##### Document source
Après vous avoir donné un bon tuyau sur les faux plombiers, La facture vous met en garde contre les faux serruriers.

Dès son installation, la serrure présente des traces d'oxydation.

En plus de ne pas être de la bonne couleur, la poignée de porte et la serrure supposément neuves de Charles-Vincent Chevalier semblent être usagées.

Photo : Radio-Canada

« Pour moi, c'était des manières qui étaient dignes de la mafia, comme on voit dans les films. »

Charles-Vincent Chevalier, un résident de Verdun à Montréal, a été victime d’une forme d’extorsion. Quand nous l’avons rencontré l’été dernier, il était encore troublé de ce qui lui était arrivé la semaine précédente, alors qu’il pensait avoir affaire à un simple serrurier. Il s’agissait plutôt d'individus liés à une personne ayant déjà fait l'objet d'un reportage de La facture en mars 2023 pour ses méfaits en plomberie.

Tout commence par une recherche sur Google. Après avoir constaté que sa clé tournait difficilement dans la serrure de sa porte d’entrée, Charles-Vincent Chevalier tape deux mots clés : serrurier et Verdun. Un lien commandité apparaît au sommet des résultats : www.serrurier 247.ca (Nouvelle fenêtre). Il prend rendez-vous. Un homme se présentant comme serrurier arrive peu après. La rapidité de son verdict surprend M. Chevalier.

Là, tout de suite, la poignée de porte était à changer. Il n’y avait aucun doute là-dessus. Ça m'a beaucoup surpris.

Une citation de Charles-Vincent Chevalier
Charles-Vincent Chevalier témoigne de sa mauvaise expérience avec une entreprise de serrurerie qui ne détient pas de permis.

Charles-Vincent Chevalier a fait affaire avec Serrurier 24/7 après avoir cliqué sur un lien commandité dans Google.

Photo : Radio-Canada

L’employé de Serrurier 24/7 n’a pas les pièces de rechange et doit aller les chercher. Lorsqu’il revient, il n’est plus seul. Un individu l’accompagne.

Pendant que les hommes commencent le travail, M. Chevalier reçoit sa facture par courriel. Il a un choc : le prix de la poignée a doublé, et le montant total est de 971,54 $. Je suis scandalisé. Ça n’a pas de sens.
##########
##### Données extraites
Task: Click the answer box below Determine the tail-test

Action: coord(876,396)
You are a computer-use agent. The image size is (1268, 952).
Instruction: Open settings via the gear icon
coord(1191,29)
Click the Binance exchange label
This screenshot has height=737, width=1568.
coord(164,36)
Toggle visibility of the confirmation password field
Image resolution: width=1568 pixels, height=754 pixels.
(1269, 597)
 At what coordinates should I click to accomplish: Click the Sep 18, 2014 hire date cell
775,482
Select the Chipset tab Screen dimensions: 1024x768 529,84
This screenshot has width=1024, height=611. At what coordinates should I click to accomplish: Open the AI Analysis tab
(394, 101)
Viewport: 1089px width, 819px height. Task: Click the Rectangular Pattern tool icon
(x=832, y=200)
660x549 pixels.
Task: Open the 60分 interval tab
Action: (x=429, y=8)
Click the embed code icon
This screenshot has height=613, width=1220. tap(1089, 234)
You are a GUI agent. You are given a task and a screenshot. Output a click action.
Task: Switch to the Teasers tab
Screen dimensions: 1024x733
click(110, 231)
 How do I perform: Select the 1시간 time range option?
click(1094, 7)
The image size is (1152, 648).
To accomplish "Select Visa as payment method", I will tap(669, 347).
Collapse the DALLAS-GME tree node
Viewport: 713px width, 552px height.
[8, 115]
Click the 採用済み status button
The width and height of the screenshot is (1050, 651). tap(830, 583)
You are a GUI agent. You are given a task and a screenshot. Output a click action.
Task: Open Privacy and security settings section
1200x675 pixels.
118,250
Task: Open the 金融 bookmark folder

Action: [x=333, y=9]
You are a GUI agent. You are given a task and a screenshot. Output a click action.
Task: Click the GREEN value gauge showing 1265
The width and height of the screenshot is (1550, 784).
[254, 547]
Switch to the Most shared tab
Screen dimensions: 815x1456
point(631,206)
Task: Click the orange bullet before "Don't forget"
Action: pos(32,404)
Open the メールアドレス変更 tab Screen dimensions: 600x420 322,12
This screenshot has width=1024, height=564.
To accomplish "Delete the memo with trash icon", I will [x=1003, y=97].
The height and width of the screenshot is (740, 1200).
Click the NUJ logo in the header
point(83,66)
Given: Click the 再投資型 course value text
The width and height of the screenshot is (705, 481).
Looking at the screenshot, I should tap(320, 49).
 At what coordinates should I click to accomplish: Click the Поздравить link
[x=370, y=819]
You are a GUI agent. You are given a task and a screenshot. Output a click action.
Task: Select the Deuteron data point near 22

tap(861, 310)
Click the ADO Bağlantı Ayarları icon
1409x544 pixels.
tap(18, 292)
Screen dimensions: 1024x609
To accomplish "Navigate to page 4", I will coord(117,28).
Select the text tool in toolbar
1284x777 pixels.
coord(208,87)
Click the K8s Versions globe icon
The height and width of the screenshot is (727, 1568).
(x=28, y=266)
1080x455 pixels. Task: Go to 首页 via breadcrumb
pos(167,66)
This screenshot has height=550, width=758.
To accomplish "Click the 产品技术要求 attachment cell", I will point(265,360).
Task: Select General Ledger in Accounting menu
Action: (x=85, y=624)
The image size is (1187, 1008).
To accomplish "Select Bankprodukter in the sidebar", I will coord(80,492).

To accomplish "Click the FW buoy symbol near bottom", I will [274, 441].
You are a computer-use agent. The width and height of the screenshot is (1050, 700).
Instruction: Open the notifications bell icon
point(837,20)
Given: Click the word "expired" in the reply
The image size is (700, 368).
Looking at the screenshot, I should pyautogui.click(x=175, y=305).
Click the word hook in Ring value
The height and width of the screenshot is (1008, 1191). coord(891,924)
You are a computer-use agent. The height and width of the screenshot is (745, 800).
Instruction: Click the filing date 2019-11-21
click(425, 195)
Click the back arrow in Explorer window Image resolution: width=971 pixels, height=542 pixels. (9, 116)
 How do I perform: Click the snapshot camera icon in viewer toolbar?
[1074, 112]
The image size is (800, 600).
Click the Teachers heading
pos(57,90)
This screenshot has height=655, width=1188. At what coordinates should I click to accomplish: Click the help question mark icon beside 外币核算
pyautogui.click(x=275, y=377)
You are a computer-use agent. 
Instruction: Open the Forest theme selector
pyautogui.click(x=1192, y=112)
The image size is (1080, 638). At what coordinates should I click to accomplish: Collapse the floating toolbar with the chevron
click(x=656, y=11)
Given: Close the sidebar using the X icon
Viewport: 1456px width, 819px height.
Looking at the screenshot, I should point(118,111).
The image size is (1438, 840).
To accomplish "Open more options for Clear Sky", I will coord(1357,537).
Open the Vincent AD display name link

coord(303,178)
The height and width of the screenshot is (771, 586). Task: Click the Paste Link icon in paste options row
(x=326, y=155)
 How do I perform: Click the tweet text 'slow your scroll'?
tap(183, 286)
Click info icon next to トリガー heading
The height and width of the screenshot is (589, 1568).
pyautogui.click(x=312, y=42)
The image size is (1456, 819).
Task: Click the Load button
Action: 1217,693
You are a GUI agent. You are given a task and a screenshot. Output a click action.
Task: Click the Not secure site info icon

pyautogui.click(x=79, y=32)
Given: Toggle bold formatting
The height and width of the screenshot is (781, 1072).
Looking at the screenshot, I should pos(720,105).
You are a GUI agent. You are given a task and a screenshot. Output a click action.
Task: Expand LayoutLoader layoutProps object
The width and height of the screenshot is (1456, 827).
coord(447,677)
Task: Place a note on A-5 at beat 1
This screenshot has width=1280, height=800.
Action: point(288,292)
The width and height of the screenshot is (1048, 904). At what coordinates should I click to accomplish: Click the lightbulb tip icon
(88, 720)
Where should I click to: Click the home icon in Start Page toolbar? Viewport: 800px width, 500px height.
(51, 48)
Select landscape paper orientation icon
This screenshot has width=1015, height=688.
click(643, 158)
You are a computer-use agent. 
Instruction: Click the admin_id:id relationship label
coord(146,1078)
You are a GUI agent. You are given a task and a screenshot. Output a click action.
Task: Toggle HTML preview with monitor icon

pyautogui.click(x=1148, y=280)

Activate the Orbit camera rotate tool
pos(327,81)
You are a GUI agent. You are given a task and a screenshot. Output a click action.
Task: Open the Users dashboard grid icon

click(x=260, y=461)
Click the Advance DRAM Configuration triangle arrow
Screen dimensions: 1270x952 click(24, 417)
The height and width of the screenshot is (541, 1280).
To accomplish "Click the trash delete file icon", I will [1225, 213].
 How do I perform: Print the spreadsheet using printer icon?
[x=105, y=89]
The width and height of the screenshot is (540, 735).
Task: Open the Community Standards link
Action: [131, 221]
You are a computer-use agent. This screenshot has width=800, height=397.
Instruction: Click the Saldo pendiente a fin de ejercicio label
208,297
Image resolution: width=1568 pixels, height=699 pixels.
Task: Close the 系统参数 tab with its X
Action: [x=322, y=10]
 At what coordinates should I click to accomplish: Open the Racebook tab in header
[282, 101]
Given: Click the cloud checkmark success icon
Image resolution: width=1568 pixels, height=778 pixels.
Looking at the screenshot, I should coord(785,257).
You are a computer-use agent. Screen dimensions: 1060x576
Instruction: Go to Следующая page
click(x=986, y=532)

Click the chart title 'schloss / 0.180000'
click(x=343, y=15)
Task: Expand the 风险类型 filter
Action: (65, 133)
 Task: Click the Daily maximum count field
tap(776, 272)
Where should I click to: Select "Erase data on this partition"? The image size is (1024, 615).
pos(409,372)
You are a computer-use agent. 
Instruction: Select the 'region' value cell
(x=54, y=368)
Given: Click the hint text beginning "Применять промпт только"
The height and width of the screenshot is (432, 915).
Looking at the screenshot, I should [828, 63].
##########
→ **Tâches à réaliser**:
(1) Énumérez les défauts que présentent la poignée et la serrure installées chez Charles-Vincent Chevalier, selon l'article sur les faux serruriers.
(2) D'après l'article sur les faux serruriers, quel est le montant total de la facture que M. Chevalier reçoit par courriel ?
(3) Poursuivez l'article sur les faux serruriers à partir de l'endroit où il s'arrête.

→ **Corrigé de l'exercice**:
(1)
- La serrure présente des traces d'oxydation dès son installation.
- La poignée et la serrure ne sont pas de la bonne couleur.
- La poignée et la serrure, supposément neuves, semblent être usagées.

(2) 971,54 $

(3)
Pour discuter du prix, il doit rappeler à la serrurerie, lui explique-t-on. L’interlocutrice au téléphone ne veut rien entendre. Les deux techniciens terminent le travail, puis… attendent. Les hommes refusaient de partir tant que je n’aurais pas payé. Moi, je suis tout seul. Comment je vais pouvoir interagir avec deux hommes qui ont la même corpulence que moi? Ça va être difficile si la situation s'envenime.

Seul mode de paiement disponible : Interac. Il sera donc impossible de faire annuler la transaction. Il paie. Interac indique que le paiement a été encaissé par une certaine Julie Lévesque.

Après leur départ, Charles-Vincent se rend compte que sa serrure n’est pas neuve; le fini est déjà attaqué par l'oxydation. Mais Serrurier 24/7 ne répond plus. Il se rend à l’adresse du commerce : le local est vide.

À ce moment-là, je suis tout à fait conscient que je me suis fait avoir.

Une citation de Charles-Vincent Chevalier
La serrure qui est supposément neuve présente déjà des traces d'oxydation.

La serrure installée chez Charles-Vincent Chevalier par les ouvriers de Serrurier 247 semble usagée.

Photo : Radio-Canada

Une arnaque à grande échelle

Qualifiée d’endémique aux États-Unis, l’arnaque des faux serruriers ne connaît pas de frontières. Partout, des consommateurs pressés, mal informés, tombent dans le panneau après avoir malencontreusement cliqué sur un lien commandité de Google.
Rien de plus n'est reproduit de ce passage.